Hm, so bekomme ich es auch nicht hin. Versteh das Prinzip nicht, wenn ich dem ToolTipText einen String übergebe
funktioniert es einwandfrei. Arbeite ich aber mit dem ResourceBundle geht es nicht. Seltsam, durch das
ResourceBundle wird dem ToolTipText ja auch nur einen String übergeben? Oder versteh ich da jetzt was falsch?

Also ich gehe langsam schwer davon aus das dieses Problem wohl eher beim JFormDesigner bzw. meiner Nutzung
dieses Tools zu finden ist? Denn versuche ich folgendes im Quelltext direkt, wird das Bild einwandfrei angezeigt:

```
radioButton1.setToolTipText("<html>[img]"+this.getClass().getResource("img/bild1.gif")+"[/img]Ein Bild im ToolTip</html>");

oder:

String text = "<html>[img]"+this.getClass().getResource("img/bild1.gif")+"[/img]Ein Bild im ToolTip</html>";
radioButton1.setToolTipText(text);
```
Komisch?


----------



## Roar (3. Nov 2005)

nein nicht komisch, das liegt nicht am formdesigner, das liegt an dir.
das bild kann nicht geladen werden, weil java nicht weiß wo es suchen soll. 
entweder du machst es so wie ich vorgeschlagen hab oder du sparst dir den fusch und lädst das bild direkt.


----------



## Vril (3. Nov 2005)

Hm,
also ich hab jetzt mal folgendes gemacht, so gehts, sprich das Bild wird angezeigt:

```
radioButton9.setToolTipText("<html>[img]"+this.getClass().getResource("img/bombenfest.gif")+"[/img]"+bundle.getString("radioButton9.toolTipText"));
```
Ist aber noch nicht die optimale Lösung, da ich ja das Bild auch aus einer Resource laden will, bzw. im JFormDesigner so einstellen möchte das ich es im Source nicht mehr extra reinbasteln muss. Der JFormDesigner überschreibt mir es ja sonst bei jedem neuen Generate Code.
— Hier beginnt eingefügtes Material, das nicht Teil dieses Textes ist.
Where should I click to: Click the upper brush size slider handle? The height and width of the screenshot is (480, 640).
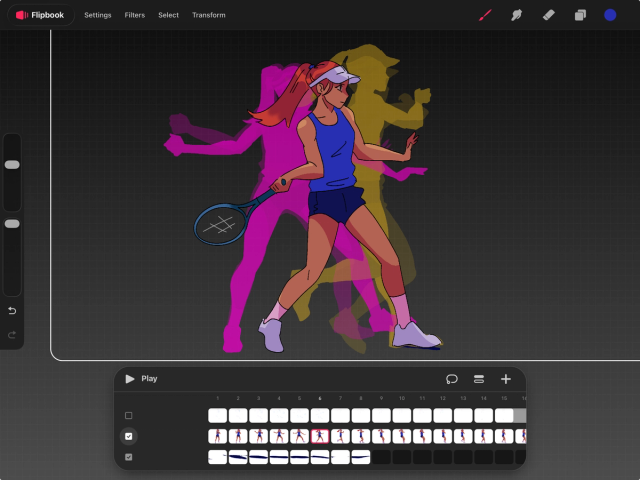tap(12, 164)
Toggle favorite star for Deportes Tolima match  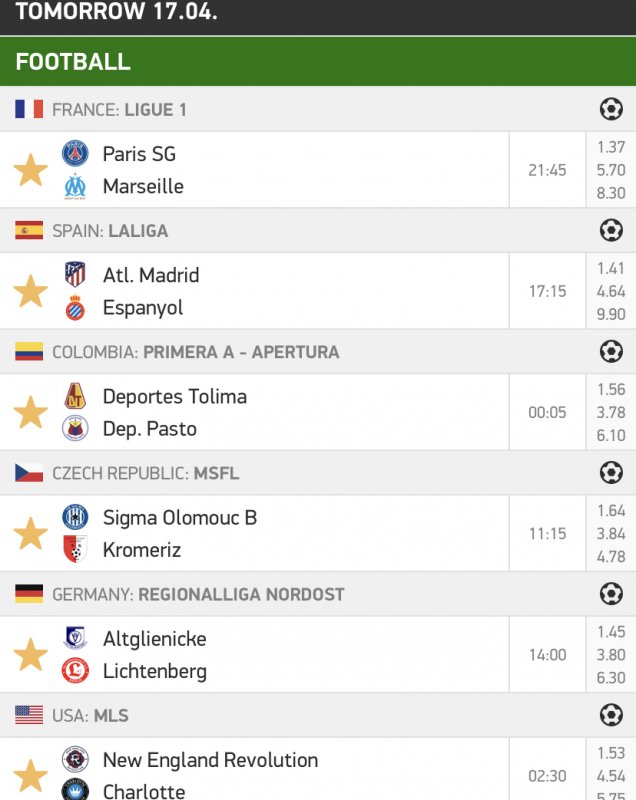click(x=30, y=412)
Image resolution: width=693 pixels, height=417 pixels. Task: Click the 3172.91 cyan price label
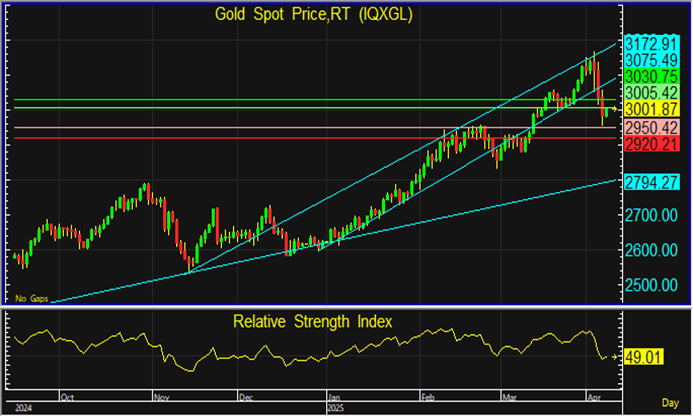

Versteh das immer noch nicht mit den String.... Warum geht es so, und mit ResourceBundle nicht? Anscheinend
wird wohl der komplette Inhalt des ResourceBundle bzw. mit bundle.getString nur einer kompletter String übernommen...wobei ja aber das html auch funktioniert???


----------



## Roar (3. Nov 2005)

Vril hat gesagt.:
			
		

> Ist aber noch nicht die optimale Lösung, da ich ja das Bild auch aus einer Resource laden will, bzw. im JFormDesigner so einstellen möchte das ich es im Source nicht mehr extra reinbasteln muss. Der JFormDesigner überschreibt mir es ja sonst bei jedem neuen Generate Code.


dann lad den pfad zum bild halt auch aus einer properties.



> Versteh das immer noch nicht mit den String.... Warum geht es so, und mit ResourceBundle nicht?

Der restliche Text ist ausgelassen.